Compañía de Jesús
Fundada por San Ignacio de Loyola el 27 de septiembre de 1.540, en Roma. La Compañía de Jesús, aunque aprobada por la Santa Sede en el año 1.540, tiene su origen remontándose a 1.534 y su primera aprobación, fue otorgada por el Papa Paulo III, en 1.539. Desde su principio su finalidad es la acción apostólica. Emiten los tres votos religiosos, simples y perpetuos, y el voto especial de los profesos al Romano Pontífice, en materia de misiones. La historia de la Compañía de Jesús se divide en dos grandes períodos separados por su extinción (1.773) y su posterior restauración (1.814). Apenas fundada su acción abarcó todos los campos de la vida religiosa, lo que la constituyó en el prototipo de la Contrarreforma.

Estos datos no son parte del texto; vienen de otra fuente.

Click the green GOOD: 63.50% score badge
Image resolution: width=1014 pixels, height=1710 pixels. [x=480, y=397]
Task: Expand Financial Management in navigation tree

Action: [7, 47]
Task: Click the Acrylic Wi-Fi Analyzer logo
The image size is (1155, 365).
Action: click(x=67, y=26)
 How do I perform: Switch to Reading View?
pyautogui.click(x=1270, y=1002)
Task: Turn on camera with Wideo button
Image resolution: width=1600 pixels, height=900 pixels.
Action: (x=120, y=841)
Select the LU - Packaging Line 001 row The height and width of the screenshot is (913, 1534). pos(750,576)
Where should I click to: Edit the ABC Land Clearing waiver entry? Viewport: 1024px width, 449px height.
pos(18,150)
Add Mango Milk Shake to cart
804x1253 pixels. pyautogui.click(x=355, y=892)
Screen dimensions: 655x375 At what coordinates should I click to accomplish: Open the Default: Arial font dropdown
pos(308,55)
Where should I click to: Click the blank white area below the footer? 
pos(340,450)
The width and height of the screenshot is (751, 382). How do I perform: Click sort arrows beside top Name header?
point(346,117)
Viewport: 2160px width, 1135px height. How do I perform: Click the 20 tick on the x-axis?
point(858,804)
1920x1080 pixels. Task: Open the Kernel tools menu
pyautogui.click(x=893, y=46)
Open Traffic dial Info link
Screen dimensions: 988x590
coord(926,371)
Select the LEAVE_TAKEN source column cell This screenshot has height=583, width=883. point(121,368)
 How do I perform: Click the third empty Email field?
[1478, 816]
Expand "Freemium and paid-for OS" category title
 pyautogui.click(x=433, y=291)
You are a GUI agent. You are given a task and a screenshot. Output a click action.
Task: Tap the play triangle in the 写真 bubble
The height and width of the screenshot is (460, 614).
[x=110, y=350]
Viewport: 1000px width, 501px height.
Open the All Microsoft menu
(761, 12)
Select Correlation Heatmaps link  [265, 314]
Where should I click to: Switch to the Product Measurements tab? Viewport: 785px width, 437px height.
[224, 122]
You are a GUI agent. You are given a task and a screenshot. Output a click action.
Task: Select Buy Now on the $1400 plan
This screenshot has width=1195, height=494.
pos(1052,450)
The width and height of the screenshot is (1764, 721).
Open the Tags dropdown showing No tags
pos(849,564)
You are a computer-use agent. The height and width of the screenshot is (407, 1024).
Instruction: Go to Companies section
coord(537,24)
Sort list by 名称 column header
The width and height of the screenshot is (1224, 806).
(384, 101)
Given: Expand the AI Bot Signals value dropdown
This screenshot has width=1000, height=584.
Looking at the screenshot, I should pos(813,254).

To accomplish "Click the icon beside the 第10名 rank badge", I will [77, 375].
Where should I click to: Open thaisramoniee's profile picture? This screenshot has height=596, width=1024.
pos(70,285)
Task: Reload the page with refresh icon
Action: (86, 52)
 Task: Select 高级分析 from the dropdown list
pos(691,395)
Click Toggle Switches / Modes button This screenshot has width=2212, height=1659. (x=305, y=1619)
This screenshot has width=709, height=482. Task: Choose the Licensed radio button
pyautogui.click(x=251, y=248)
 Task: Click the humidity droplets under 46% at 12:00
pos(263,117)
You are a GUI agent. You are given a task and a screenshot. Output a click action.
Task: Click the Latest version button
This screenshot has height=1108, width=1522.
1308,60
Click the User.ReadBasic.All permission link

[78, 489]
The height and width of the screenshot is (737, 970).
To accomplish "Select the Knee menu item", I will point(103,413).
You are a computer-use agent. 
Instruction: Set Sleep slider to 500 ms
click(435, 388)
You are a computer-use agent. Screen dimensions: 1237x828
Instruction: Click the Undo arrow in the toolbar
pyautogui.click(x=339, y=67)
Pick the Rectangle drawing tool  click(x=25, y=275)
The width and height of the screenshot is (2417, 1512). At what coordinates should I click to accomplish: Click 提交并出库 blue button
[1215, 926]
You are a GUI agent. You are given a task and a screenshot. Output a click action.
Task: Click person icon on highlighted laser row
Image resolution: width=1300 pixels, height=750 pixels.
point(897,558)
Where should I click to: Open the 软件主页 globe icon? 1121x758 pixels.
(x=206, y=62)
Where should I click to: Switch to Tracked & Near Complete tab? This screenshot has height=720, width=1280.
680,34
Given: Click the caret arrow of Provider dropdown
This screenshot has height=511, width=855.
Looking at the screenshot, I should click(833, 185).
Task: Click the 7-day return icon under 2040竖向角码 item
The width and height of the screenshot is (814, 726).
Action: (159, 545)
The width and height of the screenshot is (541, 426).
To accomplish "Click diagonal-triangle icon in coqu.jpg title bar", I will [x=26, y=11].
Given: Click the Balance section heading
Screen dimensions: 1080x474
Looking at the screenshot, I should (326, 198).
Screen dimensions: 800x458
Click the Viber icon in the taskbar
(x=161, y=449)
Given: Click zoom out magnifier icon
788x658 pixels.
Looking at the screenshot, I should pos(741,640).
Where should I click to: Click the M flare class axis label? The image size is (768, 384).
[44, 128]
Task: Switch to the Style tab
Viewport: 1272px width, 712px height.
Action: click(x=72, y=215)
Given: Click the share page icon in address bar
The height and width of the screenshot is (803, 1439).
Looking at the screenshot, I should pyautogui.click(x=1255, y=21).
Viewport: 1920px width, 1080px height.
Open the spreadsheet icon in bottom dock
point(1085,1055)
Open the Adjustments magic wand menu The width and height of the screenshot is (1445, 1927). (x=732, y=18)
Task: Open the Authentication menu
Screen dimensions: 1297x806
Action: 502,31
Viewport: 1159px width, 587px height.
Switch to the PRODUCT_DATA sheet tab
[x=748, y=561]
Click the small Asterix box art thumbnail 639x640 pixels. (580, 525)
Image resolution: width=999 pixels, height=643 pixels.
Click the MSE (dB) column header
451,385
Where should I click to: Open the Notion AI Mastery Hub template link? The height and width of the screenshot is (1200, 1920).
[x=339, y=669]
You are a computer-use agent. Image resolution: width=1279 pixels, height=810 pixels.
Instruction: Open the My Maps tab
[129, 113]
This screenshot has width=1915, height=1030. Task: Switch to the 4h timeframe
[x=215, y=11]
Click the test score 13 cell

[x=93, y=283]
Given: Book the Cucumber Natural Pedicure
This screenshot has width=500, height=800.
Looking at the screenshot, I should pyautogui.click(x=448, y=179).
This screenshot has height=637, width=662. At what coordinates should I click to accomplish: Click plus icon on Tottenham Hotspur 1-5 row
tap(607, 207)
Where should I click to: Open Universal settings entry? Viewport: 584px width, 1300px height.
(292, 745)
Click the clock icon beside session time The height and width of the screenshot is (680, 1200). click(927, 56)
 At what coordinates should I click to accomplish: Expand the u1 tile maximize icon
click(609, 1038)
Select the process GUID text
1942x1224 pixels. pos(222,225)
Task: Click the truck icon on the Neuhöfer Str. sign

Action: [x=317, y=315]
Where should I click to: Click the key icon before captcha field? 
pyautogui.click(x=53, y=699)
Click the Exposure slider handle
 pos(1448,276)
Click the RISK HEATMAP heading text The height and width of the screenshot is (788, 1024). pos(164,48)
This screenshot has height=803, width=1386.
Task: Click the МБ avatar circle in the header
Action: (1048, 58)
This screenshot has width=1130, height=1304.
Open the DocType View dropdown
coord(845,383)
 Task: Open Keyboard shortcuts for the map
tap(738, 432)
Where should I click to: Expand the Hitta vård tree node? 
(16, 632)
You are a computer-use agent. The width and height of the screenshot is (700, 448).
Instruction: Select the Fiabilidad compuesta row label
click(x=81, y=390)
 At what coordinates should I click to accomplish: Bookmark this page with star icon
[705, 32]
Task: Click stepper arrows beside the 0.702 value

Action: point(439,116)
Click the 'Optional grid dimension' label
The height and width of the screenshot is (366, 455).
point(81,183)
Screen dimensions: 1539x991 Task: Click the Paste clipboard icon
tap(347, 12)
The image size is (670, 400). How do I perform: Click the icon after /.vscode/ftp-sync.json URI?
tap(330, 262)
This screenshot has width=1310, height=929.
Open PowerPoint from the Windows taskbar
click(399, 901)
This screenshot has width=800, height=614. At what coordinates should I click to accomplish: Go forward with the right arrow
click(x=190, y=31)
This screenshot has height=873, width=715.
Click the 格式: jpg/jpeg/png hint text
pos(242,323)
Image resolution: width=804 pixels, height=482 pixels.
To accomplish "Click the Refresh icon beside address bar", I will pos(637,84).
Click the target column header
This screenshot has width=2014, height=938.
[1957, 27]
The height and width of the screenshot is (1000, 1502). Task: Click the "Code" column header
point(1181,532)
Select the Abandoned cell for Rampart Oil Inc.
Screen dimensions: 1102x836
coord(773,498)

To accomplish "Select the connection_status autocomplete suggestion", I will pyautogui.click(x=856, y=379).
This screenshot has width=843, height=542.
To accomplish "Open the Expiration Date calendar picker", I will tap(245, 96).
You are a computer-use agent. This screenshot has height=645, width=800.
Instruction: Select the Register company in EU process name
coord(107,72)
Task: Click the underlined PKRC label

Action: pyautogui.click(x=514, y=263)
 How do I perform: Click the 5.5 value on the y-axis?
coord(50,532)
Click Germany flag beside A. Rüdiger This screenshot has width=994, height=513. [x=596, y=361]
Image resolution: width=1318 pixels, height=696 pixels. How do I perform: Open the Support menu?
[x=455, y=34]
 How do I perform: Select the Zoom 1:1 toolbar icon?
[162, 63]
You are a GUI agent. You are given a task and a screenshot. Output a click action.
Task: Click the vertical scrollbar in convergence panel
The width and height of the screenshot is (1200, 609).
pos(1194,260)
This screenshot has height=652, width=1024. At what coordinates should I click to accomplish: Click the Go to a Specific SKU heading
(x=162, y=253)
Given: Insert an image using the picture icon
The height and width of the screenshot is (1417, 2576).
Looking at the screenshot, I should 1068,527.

San Francisco Javier en 1.541 abrió el campo misional asiático, al que siguieron el Congo (1.547) el Brasil (1.549) y progresivamente todo el Nuevo Mundo. El siglo XVI se cerró con el suplicio y muerte de los mártires de Nahasaki (1.597) y la firme actitud del prepósito general Acquaviva ante un intento de cambiar la finalidad de la congregación. El siglo XVII se inició con una primera expulsión, que se produjo en Venecia, en 1.606, y la penetración en China, conjuntamente con la creación de las reducciones del Paraguay. El origen de las reducciones jesuitas está, probablemente, en los experimentos realizados en la Misión de Juli donde llegó en el año 1.607 Diego de Torres como Provincial del Paraguay. Su crecimiento y número de población, fue muy rápido y la obra de los jesuitas logró, durante un siglo y medio, la pacificación y establecimiento de cerca de cien mil indios, organizados en comunidades agrarias. Los indios de estas reducciones estaban oficialmente incorporados a la Corona, representada por los jesuítas, independientes de cualquier otra autoridad colonial. Los indios no estaban sometidos a la encomienda, pero el trabajo era obligatorio, con horarios fijos que se alternaban con las prácticas religiosas. El régimen económico era comunitario y aunque el trabajo fue preferentemente agrícola, los jesuítas enseñaron a los indios diversos oficios, creando grandes empresas artesanales. La política jesuíta consistió en adaptarse a la sicología indígena y de ahí el éxito que tuvieron. Pero como la envidia es inherente al ser humano, pronto se alzaron voces, elevadas hasta la Corona española, denunciando que lo que pretendían los jesuítas era crear un imperio jesuítico, lo que contribuyó a la decisión real de suprimir la Compañía de Jesús. (1767-68). Tan funesta decisión, provocó la ruina económica de las reducciones, el progresivo empobrecimiento de los indios y, en resumidas cuentas, la total aniquilación de lo que había sido una obra perfecta.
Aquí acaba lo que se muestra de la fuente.